Mesopotamia:

Connecting Heaven and Earth

Tell el-Mukayyar, Iraq

The ziggurat, the “mountain of God” or “hill of heaven,” was the center of the temple complex. Built of clay bricks, it was a massive, solid, pyramidal stepped structure, the summit of which housed the god. It provided a connection to the heavens and, in practical terms, a place of safety for the priesthood and elite.

By Sally Mallam
Rédactrice collaboratrice

Since, in a sense, the role of human beings was to be a link between the heavens above and the underworld below, much of the social, economic and political activities of the cities concentrated around the temple area. Temple complexes were built in the center of each city-state and included courtyards, storage rooms, bathrooms, and living quarters. The most important part of the complex was the ziggurat, a massive pyramid-like structure that was the sacred dwelling place of their patron deity and ensured that he/she remained close to them. Additional ziggurats were built for other gods as well.

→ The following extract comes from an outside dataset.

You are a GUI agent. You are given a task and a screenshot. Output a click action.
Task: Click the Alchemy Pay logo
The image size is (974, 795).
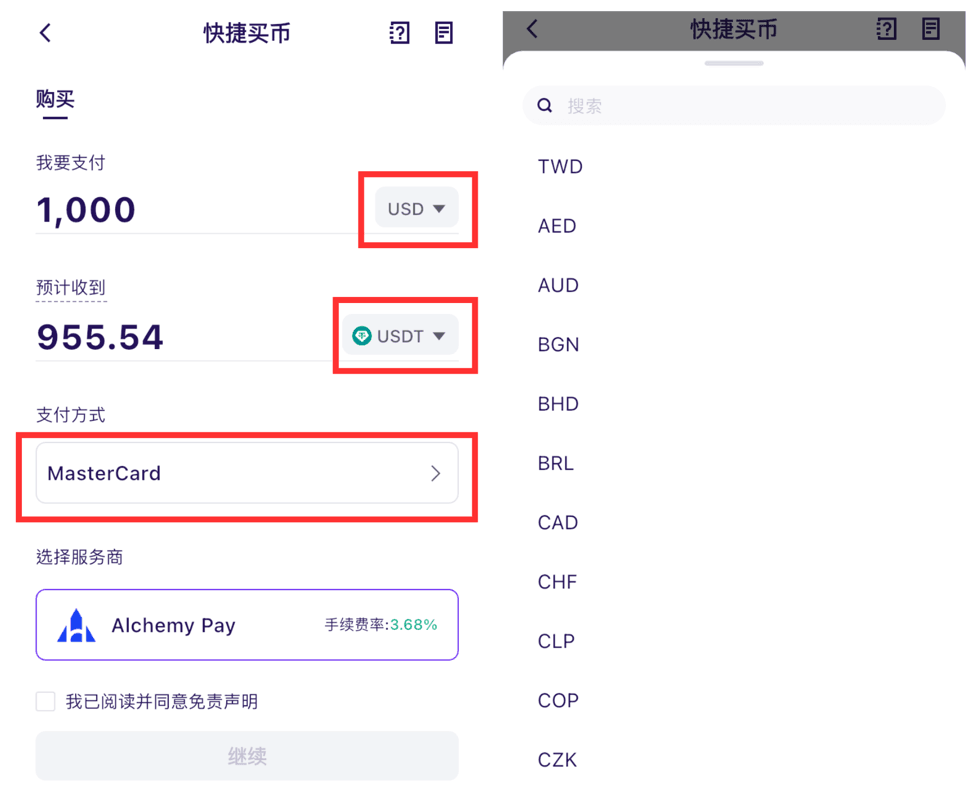tap(76, 625)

As the “mountain of God” or “hill of heaven,” ziggurats connected heaven and earth, with the rest of the city-state built around them. During the 48-year reign of King Shugli (2095–2049 BCE), who completed construction of the Ziggurat of Ur, the city of Ur grew to be the capital of a state controlling much of Mesopotamia.

Ziggurat of Ur, c. 2100 BCE
Ziggurat of Ur, ca 2100 BCE, mud brick and baked brick, Tell el-Mukayyar, Iraq (largely reconstructed).

The royal tombs of Ur contained 74 carefully arranged skeletons all entombed at the same time, which implies that monarchs took their staff along with them to the next life. Sir Leonard Woolley (1880–1960), a British archaeologist and an expert in Mesopotamian stories, led a team from the British Museum and University of Pennsylvania to the Sumerian site of Ur. He noted the following:

Although ten of the Royal Tombs at Ur contained the remains of a central or primary individual, six of them were ‘grave pits’ or ‘death pits’: shafts leading down to the tombs and sunken courtyards built around the tomb or adjacent to it. These were filled with skeletons of retainers, most of them, like their monarchs, dressed in jewels and carrying bowls.

The largest of these pits was called the Great Pit of Death, located adjacent to Queen Puabi’s tomb and measuring 4 x 11.75 meters. Over seventy individuals were buried there, neatly laid out, wearing jewels and carrying bowls or cups. Bioarchaeological studies of these skeletons show that many of these people had labored hard during their lives, supporting the notion that some of these were servants, even if dressed in finery and perhaps attending a banquet on the last day of their lives.

Recent CT scans and associated studies of some of the servants’ bodies have revealed that they were killed by blunt force trauma, then preserved with heat and mercury, and later dressed in their finery and laid out in rows for the trip to the afterlife.

The later Marduk Ziggurat, or Etemenanki, “The Foundation of Heaven and Earth” of Babylon measured 298.48 feet (91 meters) in height with a square base also of 298.48 feet on each side. Exteriors of these temples were often faced with fired bricks glazed with different colors that may have had astrological significance.

drawing of Etemenanki
Reconstruction of Etemenanki, based on Schmid.

Access to the topmost shrine where the god dwelt was provided by a series of ramps on one side of the structure, or by means of a spiral ramp from the base to the summit. Only those of the priesthood were allowed inside and to them was given the responsibility of caring for the god and attending to his or her needs. One practical function of the ziggurats was that they provided a high place on which the priesthood could escape the rising water that annually inundated lowlands and occasionally flooded for hundreds of miles.

Another practical function of the ziggurat was for security. Since the shrine was accessible only by way of stairways, a small number of guards could prevent anyone else but the chosen few from entering the sacred shrine on top.

The trend of the powerful to assume or be awarded god-like stature is one that will show up again and again in our human journey.

The hereditary kings of Babylonia and Assyria were also the chief priests and were regarded as intermediaries between the gods and the people; they were divinely authorized to rule. Says Robert Wright, “According to Mesopotamian cosmology, the universe had once been on the brink of chaos, but fortunately kingship was then invented, which meant that gods who favored order could be rallied to defeat an older generation of gods who didn’t.”

King as God

As kings conquered and absorbed city-states, their gods too were absorbed into each other, with characteristics and qualities merging into a single deity. As monarchs became more and more powerful, one or two began to see himself as a deity. The first ruler who declared himself divine was Naram-Sin of Akkad who reigned sometime during the 23rd century. After Naram-Sin, no ruler declared himself divine for about two centuries, when Shulgi, the second king of the Third Dynasty of Ur, took up the custom of self-deification in an attempt to consolidate the empire he had inherited from his father Ur-Nammu. The trend of the powerful to assume or be awarded godlike stature is one that will show up again and again in our human journey.